• [Work to complete]:
Reproduce each of the following items verbatim, without altering any character.

• [Data section]:
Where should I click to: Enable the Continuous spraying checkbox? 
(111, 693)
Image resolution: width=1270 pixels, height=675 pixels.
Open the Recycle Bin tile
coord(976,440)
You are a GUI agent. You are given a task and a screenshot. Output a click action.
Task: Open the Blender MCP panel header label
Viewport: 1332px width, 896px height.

• [Task response]:
Where should I click to: Enable the Continuous spraying checkbox? 
(111, 693)
Image resolution: width=1270 pixels, height=675 pixels.
Open the Recycle Bin tile
coord(976,440)
You are a GUI agent. You are given a task and a screenshot. Output a click action.
Task: Open the Blender MCP panel header label
Viewport: 1332px width, 896px height.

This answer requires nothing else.